[[ MATERIAL FOR THIS EXERCISE open ]]

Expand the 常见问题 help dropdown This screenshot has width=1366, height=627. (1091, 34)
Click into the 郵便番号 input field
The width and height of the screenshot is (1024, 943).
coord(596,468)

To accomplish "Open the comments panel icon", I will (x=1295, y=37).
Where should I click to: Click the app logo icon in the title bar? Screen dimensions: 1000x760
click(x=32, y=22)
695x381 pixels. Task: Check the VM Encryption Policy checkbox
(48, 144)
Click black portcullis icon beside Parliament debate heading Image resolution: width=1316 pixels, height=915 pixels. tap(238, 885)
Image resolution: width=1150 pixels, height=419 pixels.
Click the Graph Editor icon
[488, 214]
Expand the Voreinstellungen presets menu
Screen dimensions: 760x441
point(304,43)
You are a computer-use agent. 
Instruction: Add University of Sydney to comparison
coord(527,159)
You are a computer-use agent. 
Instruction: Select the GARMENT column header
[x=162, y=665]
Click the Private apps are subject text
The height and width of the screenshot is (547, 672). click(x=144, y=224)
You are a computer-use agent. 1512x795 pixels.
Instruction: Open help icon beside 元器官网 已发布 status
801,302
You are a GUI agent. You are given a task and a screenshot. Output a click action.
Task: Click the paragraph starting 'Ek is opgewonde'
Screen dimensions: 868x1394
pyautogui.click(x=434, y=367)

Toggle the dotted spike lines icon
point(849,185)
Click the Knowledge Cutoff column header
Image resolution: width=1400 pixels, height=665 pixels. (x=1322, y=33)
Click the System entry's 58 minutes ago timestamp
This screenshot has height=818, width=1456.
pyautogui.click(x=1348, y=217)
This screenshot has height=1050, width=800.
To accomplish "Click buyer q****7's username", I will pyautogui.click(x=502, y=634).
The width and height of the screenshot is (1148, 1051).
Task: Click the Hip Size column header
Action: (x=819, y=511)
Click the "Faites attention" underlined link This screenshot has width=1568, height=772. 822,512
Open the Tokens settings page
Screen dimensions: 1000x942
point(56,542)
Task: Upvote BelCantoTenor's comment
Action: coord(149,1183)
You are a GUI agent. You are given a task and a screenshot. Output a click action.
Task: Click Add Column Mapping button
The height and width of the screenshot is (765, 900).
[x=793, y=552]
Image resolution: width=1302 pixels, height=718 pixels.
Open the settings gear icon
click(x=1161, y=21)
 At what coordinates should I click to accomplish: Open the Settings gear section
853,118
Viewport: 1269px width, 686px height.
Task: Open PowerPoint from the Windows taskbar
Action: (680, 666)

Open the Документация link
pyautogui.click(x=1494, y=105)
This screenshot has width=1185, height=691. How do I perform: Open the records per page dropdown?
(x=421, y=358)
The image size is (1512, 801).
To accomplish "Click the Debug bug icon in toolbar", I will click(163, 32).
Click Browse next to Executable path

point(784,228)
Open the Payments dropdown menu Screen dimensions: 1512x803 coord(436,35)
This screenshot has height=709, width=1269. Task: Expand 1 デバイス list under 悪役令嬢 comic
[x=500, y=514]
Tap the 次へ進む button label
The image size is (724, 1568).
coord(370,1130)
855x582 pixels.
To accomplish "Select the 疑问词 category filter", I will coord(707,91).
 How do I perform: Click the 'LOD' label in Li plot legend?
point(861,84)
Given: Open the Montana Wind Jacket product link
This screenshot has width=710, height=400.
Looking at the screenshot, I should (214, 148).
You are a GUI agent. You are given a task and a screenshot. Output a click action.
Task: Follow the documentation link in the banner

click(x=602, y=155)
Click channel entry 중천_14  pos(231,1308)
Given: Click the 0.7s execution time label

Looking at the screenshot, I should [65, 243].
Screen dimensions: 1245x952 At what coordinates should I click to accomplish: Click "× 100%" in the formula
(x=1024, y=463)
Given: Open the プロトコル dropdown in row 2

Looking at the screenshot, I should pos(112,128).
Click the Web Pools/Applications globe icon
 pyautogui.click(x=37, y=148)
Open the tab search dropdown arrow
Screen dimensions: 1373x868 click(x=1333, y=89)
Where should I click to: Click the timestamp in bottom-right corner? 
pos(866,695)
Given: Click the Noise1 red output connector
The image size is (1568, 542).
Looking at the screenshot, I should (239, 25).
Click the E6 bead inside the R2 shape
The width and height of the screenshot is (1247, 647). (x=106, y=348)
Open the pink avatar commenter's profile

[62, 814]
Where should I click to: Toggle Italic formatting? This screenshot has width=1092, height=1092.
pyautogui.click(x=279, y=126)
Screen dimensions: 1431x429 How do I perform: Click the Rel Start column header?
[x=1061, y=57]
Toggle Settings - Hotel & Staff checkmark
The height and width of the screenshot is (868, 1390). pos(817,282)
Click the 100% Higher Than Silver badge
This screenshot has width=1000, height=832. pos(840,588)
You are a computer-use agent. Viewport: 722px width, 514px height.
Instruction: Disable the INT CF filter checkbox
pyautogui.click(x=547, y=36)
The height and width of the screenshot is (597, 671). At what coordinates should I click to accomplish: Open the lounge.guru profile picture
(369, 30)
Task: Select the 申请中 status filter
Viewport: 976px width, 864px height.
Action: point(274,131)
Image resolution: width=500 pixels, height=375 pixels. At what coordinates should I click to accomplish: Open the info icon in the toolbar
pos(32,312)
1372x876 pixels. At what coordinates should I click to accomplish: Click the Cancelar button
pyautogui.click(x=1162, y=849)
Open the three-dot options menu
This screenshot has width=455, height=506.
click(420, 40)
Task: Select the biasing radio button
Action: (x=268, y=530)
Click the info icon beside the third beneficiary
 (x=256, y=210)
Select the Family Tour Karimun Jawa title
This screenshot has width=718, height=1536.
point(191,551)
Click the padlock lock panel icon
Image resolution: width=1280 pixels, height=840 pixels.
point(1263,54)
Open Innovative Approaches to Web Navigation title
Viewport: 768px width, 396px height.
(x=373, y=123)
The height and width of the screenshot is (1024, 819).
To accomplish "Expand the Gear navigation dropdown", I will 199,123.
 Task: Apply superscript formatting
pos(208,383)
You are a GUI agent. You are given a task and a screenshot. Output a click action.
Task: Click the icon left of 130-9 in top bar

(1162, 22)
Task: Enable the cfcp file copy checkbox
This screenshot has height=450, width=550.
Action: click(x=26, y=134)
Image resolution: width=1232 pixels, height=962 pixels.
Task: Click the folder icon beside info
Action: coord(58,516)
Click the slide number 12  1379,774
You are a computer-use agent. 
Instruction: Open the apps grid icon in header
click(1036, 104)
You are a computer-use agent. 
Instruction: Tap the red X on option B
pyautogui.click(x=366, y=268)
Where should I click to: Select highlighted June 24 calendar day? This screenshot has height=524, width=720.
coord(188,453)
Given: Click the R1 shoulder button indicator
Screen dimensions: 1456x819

[[ MATERIAL FOR THIS EXERCISE closed ]]

**YOUR ASSIGNMENT**: From the first line to the last, return the records unchanged.

**WORKED SOLUTION**:
Expand the 常见问题 help dropdown This screenshot has width=1366, height=627. (1091, 34)
Click into the 郵便番号 input field
The width and height of the screenshot is (1024, 943).
coord(596,468)

To accomplish "Open the comments panel icon", I will (x=1295, y=37).
Where should I click to: Click the app logo icon in the title bar? Screen dimensions: 1000x760
click(x=32, y=22)
695x381 pixels. Task: Check the VM Encryption Policy checkbox
(48, 144)
Click black portcullis icon beside Parliament debate heading Image resolution: width=1316 pixels, height=915 pixels. tap(238, 885)
Image resolution: width=1150 pixels, height=419 pixels.
Click the Graph Editor icon
[488, 214]
Expand the Voreinstellungen presets menu
Screen dimensions: 760x441
point(304,43)
You are a computer-use agent. 
Instruction: Add University of Sydney to comparison
coord(527,159)
You are a computer-use agent. 
Instruction: Select the GARMENT column header
[x=162, y=665]
Click the Private apps are subject text
The height and width of the screenshot is (547, 672). click(x=144, y=224)
You are a computer-use agent. 1512x795 pixels.
Instruction: Open help icon beside 元器官网 已发布 status
801,302
You are a GUI agent. You are given a task and a screenshot. Output a click action.
Task: Click the paragraph starting 'Ek is opgewonde'
Screen dimensions: 868x1394
pyautogui.click(x=434, y=367)

Toggle the dotted spike lines icon
point(849,185)
Click the Knowledge Cutoff column header
Image resolution: width=1400 pixels, height=665 pixels. (x=1322, y=33)
Click the System entry's 58 minutes ago timestamp
This screenshot has height=818, width=1456.
pyautogui.click(x=1348, y=217)
This screenshot has height=1050, width=800.
To accomplish "Click buyer q****7's username", I will pyautogui.click(x=502, y=634).
The width and height of the screenshot is (1148, 1051).
Task: Click the Hip Size column header
Action: (x=819, y=511)
Click the "Faites attention" underlined link This screenshot has width=1568, height=772. 822,512
Open the Tokens settings page
Screen dimensions: 1000x942
point(56,542)
Task: Upvote BelCantoTenor's comment
Action: coord(149,1183)
You are a GUI agent. You are given a task and a screenshot. Output a click action.
Task: Click Add Column Mapping button
The height and width of the screenshot is (765, 900).
[x=793, y=552]
Image resolution: width=1302 pixels, height=718 pixels.
Open the settings gear icon
click(x=1161, y=21)
 At what coordinates should I click to accomplish: Open the Settings gear section
853,118
Viewport: 1269px width, 686px height.
Task: Open PowerPoint from the Windows taskbar
Action: (680, 666)

Open the Документация link
pyautogui.click(x=1494, y=105)
This screenshot has width=1185, height=691. How do I perform: Open the records per page dropdown?
(x=421, y=358)
The image size is (1512, 801).
To accomplish "Click the Debug bug icon in toolbar", I will click(163, 32).
Click Browse next to Executable path

point(784,228)
Open the Payments dropdown menu Screen dimensions: 1512x803 coord(436,35)
This screenshot has height=709, width=1269. Task: Expand 1 デバイス list under 悪役令嬢 comic
[x=500, y=514]
Tap the 次へ進む button label
The image size is (724, 1568).
coord(370,1130)
855x582 pixels.
To accomplish "Select the 疑问词 category filter", I will coord(707,91).
 How do I perform: Click the 'LOD' label in Li plot legend?
point(861,84)
Given: Open the Montana Wind Jacket product link
This screenshot has width=710, height=400.
Looking at the screenshot, I should (214, 148).
You are a GUI agent. You are given a task and a screenshot. Output a click action.
Task: Follow the documentation link in the banner

click(x=602, y=155)
Click channel entry 중천_14  pos(231,1308)
Given: Click the 0.7s execution time label

Looking at the screenshot, I should [65, 243].
Screen dimensions: 1245x952 At what coordinates should I click to accomplish: Click "× 100%" in the formula
(x=1024, y=463)
Given: Open the プロトコル dropdown in row 2

Looking at the screenshot, I should pos(112,128).
Click the Web Pools/Applications globe icon
 pyautogui.click(x=37, y=148)
Open the tab search dropdown arrow
Screen dimensions: 1373x868 click(x=1333, y=89)
Where should I click to: Click the timestamp in bottom-right corner? 
pos(866,695)
Given: Click the Noise1 red output connector
The image size is (1568, 542).
Looking at the screenshot, I should (239, 25).
Click the E6 bead inside the R2 shape
The width and height of the screenshot is (1247, 647). (x=106, y=348)
Open the pink avatar commenter's profile

[62, 814]
Where should I click to: Toggle Italic formatting? This screenshot has width=1092, height=1092.
pyautogui.click(x=279, y=126)
Screen dimensions: 1431x429 How do I perform: Click the Rel Start column header?
[x=1061, y=57]
Toggle Settings - Hotel & Staff checkmark
The height and width of the screenshot is (868, 1390). pos(817,282)
Click the 100% Higher Than Silver badge
This screenshot has width=1000, height=832. pos(840,588)
You are a computer-use agent. Viewport: 722px width, 514px height.
Instruction: Disable the INT CF filter checkbox
pyautogui.click(x=547, y=36)
The height and width of the screenshot is (597, 671). At what coordinates should I click to accomplish: Open the lounge.guru profile picture
(369, 30)
Task: Select the 申请中 status filter
Viewport: 976px width, 864px height.
Action: point(274,131)
Image resolution: width=500 pixels, height=375 pixels. At what coordinates should I click to accomplish: Open the info icon in the toolbar
pos(32,312)
1372x876 pixels. At what coordinates should I click to accomplish: Click the Cancelar button
pyautogui.click(x=1162, y=849)
Open the three-dot options menu
This screenshot has width=455, height=506.
click(420, 40)
Task: Select the biasing radio button
Action: (x=268, y=530)
Click the info icon beside the third beneficiary
 (x=256, y=210)
Select the Family Tour Karimun Jawa title
This screenshot has width=718, height=1536.
point(191,551)
Click the padlock lock panel icon
Image resolution: width=1280 pixels, height=840 pixels.
point(1263,54)
Open Innovative Approaches to Web Navigation title
Viewport: 768px width, 396px height.
(x=373, y=123)
The height and width of the screenshot is (1024, 819).
To accomplish "Expand the Gear navigation dropdown", I will 199,123.
 Task: Apply superscript formatting
pos(208,383)
You are a GUI agent. You are given a task and a screenshot. Output a click action.
Task: Click the icon left of 130-9 in top bar

(1162, 22)
Task: Enable the cfcp file copy checkbox
This screenshot has height=450, width=550.
Action: click(x=26, y=134)
Image resolution: width=1232 pixels, height=962 pixels.
Task: Click the folder icon beside info
Action: coord(58,516)
Click the slide number 12  1379,774
You are a computer-use agent. 
Instruction: Open the apps grid icon in header
click(1036, 104)
You are a computer-use agent. 
Instruction: Tap the red X on option B
pyautogui.click(x=366, y=268)
Where should I click to: Select highlighted June 24 calendar day? This screenshot has height=524, width=720.
coord(188,453)
Given: Click the R1 shoulder button indicator
Screen dimensions: 1456x819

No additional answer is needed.